▶ [YOUR ASSIGNMENT]:
Should the entries contain pictures, leave them out and return exactly the lines from the first through the line holding "You are a GUI".

-- EXCERPTED RECORDS follows --

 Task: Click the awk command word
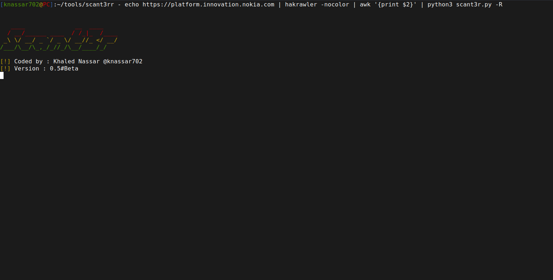(x=365, y=5)
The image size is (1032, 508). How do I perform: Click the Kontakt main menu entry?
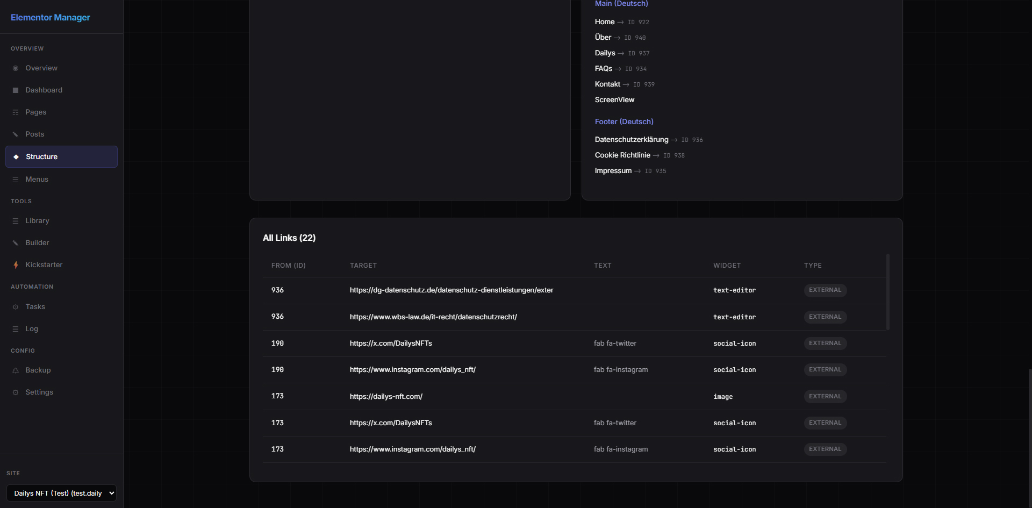pos(607,84)
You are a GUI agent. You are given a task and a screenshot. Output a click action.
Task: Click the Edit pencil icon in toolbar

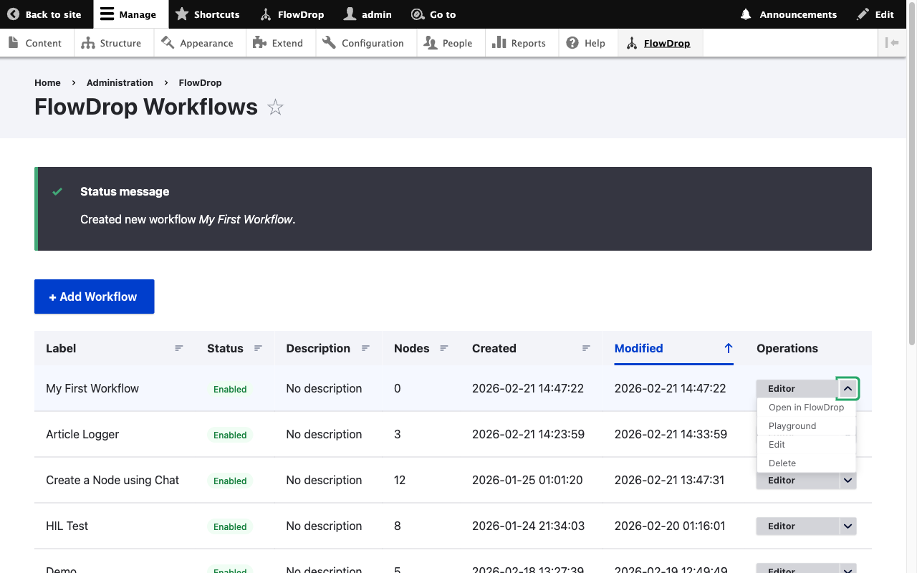pyautogui.click(x=863, y=14)
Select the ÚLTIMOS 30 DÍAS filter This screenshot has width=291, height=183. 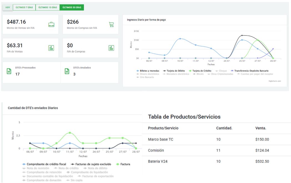[72, 7]
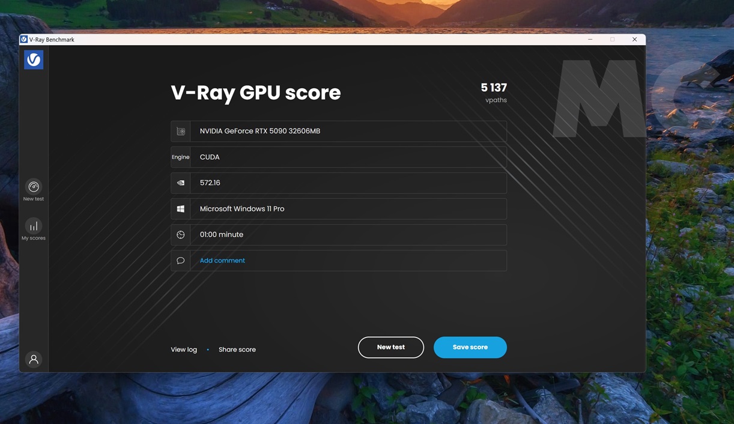Click the Windows logo icon
The height and width of the screenshot is (424, 734).
181,209
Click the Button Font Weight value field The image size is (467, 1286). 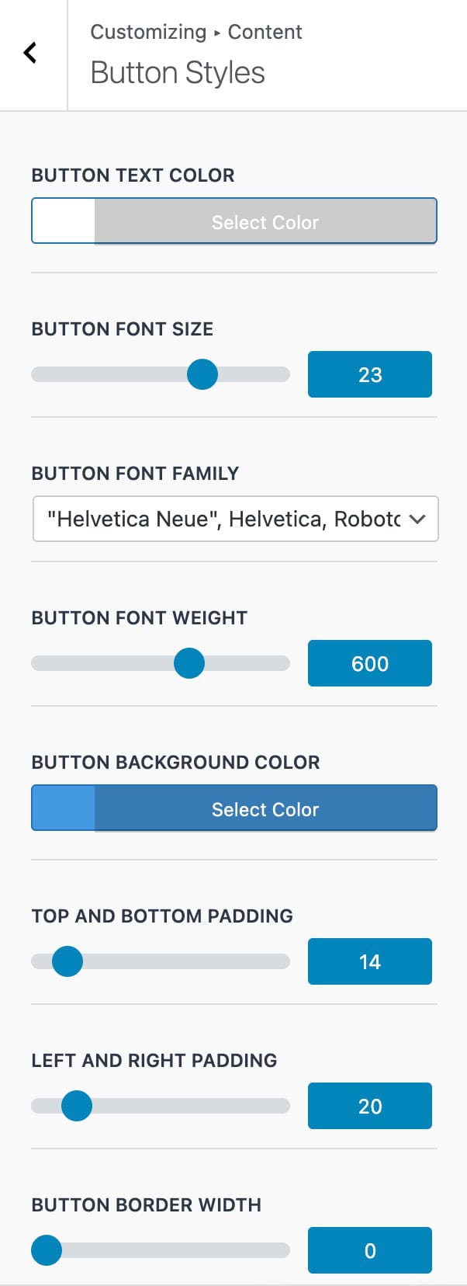(x=369, y=663)
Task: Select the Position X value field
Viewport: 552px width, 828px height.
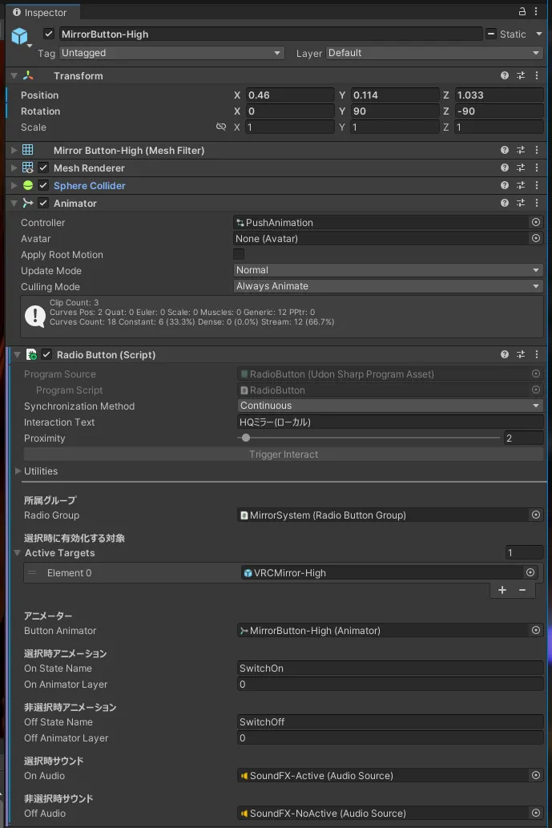Action: [x=290, y=95]
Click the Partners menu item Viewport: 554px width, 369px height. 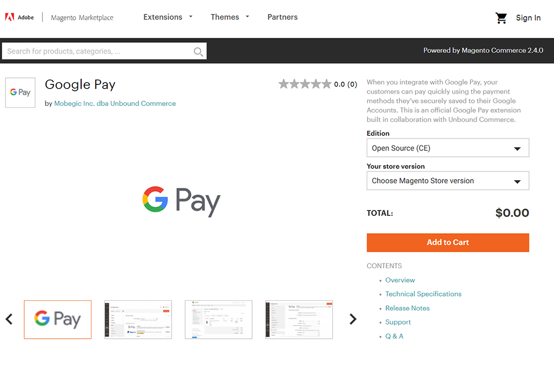pos(282,17)
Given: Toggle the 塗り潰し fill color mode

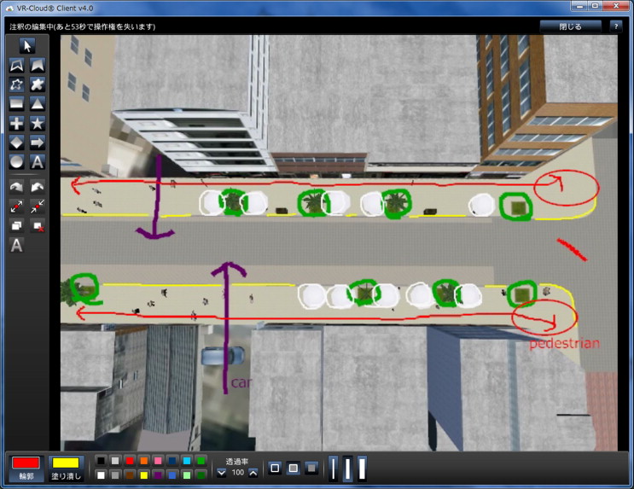Looking at the screenshot, I should click(65, 467).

-- EXCERPTED RECORDS concluded --

▶ [WRITTEN SOLUTION]:
 Task: Click the awk command word
(x=365, y=5)
The image size is (1032, 508). How do I perform: Click the Kontakt main menu entry?
pos(607,84)
You are a GUI agent. You are given a task and a screenshot. Output a click action.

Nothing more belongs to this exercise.